Soulignant que les constats d'infraction ont la même valeur qu'un témoignage sous serment, le juge Richmond estime que ces «fausses attestations sur des constats d'infraction sont aussi graves que des faux témoignages rendus à la cour».

«La banalisation de cette violation de la loi par des officiers supérieurs du SPVM est ahurissante. Non seulement la procédure ordonnée risquait de faire condamner des innocents, elle ébranle sérieusement la confiance qu'on peut avoir dans la preuve documentaire qui est utilisée chaque année dans des milliers de poursuites pénales», tonne le juge Richmond

Le SPVM a confirmé avoir pris connaissance du jugement. «Nos contentieux sont à étudier ce qu'on fait, si on fait appel», a indiqué le commandant Ian Lafrenière. Celui-ci rappelle que l'article 2.1 avait été ajouté au règlement P-6 en mai 2012, mais n'a été utilisé pour la première fois que le 17 mars 2013. Lors de la manifestation en cause dans le jugement, l'article n'en était donc qu'à sa deuxième utilisation.

Depuis, le SPVM dit avoir modifié ses pratiques. «À la fin de l'été 2013, on avait déjà peaufiné nos pratiques. On a mis sur pied une équipe d'enquêteurs attitrés à cela», a fait valoir le commandant Lafrenière.

Répercussions importantes

Ce jugement risque d'avoir d'importantes répercussions pour des centaines d'autres personnes ayant reçu un constat similaire. Soulagé du jugement en sa faveur tombé lundi, l'un des trois accusés, Patrick René, s'est félicite du précédent que leur cause pourrait bien créer. «Je crois que ça va servir de jurisprudence pour des milliers d'autres cas.»

«On évalue que 1200 personnes peuvent être innocentées parce qu'elles ont été arrêtées seulement sur cette base de l'itinéraire», a d'ailleurs indiqué Richard-Alexandre Laniel, membre du comité légal de l'ASSÉ.

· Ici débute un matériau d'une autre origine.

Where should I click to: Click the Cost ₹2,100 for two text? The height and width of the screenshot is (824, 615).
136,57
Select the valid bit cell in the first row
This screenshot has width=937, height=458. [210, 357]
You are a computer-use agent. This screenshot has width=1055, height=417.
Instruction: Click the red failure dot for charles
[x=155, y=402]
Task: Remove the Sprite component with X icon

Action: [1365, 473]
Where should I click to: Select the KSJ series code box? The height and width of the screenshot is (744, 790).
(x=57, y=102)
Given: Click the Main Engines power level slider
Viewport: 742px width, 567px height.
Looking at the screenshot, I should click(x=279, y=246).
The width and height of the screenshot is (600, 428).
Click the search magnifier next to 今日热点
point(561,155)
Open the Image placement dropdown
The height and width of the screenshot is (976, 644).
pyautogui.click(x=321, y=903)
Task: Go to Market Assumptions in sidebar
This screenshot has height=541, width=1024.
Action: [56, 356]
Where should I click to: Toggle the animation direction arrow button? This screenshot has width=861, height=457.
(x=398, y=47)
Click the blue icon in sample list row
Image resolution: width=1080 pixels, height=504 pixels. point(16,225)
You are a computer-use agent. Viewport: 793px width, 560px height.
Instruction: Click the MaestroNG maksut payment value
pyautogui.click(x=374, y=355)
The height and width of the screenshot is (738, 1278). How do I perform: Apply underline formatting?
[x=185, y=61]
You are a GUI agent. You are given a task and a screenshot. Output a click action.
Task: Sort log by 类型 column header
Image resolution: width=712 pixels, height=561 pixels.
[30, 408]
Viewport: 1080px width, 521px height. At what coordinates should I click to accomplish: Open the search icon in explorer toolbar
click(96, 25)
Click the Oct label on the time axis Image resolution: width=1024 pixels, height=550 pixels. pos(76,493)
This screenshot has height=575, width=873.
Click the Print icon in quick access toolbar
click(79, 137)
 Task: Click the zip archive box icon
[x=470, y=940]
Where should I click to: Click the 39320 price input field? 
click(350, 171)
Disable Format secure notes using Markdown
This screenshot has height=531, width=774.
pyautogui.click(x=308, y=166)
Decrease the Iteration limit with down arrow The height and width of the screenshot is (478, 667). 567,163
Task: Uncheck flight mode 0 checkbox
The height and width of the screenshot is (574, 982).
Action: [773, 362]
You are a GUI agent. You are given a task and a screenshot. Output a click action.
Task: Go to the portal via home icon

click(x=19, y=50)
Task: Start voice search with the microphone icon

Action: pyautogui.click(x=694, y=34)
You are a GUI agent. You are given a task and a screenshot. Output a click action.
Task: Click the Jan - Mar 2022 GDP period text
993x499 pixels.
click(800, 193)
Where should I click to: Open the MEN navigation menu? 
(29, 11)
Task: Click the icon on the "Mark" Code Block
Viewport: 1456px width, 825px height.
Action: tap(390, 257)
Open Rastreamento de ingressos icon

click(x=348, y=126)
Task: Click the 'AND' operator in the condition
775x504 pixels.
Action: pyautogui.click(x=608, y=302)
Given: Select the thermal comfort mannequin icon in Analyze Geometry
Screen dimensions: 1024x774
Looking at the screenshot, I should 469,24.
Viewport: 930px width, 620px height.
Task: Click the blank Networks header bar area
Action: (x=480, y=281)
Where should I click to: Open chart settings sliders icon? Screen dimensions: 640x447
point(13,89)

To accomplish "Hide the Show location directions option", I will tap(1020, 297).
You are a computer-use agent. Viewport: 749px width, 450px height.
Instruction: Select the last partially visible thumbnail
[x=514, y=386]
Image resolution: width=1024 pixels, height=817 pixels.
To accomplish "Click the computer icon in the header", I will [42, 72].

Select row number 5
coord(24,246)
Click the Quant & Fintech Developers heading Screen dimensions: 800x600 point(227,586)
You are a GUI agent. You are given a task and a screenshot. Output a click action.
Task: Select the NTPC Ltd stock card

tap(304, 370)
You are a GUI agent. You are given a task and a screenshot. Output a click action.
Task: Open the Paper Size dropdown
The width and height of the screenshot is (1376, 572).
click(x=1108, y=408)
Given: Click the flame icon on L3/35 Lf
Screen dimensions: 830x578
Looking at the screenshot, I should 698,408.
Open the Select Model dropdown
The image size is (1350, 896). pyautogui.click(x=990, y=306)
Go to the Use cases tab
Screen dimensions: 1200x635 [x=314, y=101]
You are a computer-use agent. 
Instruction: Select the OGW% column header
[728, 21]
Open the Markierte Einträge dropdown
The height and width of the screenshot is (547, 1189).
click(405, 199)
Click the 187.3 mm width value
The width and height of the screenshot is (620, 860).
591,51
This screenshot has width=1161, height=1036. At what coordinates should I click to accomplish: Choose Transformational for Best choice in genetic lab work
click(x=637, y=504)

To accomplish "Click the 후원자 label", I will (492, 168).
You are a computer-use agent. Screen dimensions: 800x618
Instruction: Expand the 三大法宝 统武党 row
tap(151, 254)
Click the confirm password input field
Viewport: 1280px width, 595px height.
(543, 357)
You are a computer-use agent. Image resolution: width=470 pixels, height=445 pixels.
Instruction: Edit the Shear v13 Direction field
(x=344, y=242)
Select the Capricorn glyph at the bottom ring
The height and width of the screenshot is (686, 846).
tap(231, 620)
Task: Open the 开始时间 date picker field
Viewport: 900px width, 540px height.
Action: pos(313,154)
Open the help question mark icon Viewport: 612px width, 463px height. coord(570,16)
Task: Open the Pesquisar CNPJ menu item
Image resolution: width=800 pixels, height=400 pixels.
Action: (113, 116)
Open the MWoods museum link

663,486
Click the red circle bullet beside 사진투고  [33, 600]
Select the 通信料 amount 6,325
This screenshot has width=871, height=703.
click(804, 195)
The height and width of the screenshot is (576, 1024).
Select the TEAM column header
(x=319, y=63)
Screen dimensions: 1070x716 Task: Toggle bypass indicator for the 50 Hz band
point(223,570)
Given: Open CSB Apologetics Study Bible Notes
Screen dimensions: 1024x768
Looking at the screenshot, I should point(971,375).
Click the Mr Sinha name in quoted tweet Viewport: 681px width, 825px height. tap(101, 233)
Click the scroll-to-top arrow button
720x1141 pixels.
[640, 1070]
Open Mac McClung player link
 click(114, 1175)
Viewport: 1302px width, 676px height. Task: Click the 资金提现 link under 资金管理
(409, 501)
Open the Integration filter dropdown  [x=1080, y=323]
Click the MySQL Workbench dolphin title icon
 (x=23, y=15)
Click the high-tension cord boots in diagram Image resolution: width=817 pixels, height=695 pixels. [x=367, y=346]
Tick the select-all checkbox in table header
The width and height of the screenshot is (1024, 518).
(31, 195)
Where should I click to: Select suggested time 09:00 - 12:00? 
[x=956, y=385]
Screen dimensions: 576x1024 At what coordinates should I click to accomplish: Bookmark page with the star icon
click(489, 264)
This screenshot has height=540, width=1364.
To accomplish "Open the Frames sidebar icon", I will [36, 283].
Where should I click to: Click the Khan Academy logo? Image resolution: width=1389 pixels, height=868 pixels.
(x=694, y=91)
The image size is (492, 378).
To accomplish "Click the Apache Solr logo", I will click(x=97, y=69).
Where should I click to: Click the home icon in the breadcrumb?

Le procureur de la Ville de Montréal avait d'ailleurs craint dans sa plaidoirie qu'«un grand nombre d'autres dossiers avec des accusations semblables risqueraient d'être affectés», advenant un acquittement. Le juge a rejeté cet argument en soulignant que «si une personne est accusée pour une infraction qui n'existe pas en droit, ce n'est pas le grand nombre d'autres personnes accusées de la même chose qui peut rendre légal quelque chose qui ne l'est pas».

Les avocats ayant déposé des demandes de recours collectifs contre les arrestations de masse ont également salué la décision du juge Richmond. «Des centaines de personnes ont été arrêtées en vertu du même article, et on a hâte de voir la suite», a confié Sibel Ataogul, de l'Association des juristes progressistes.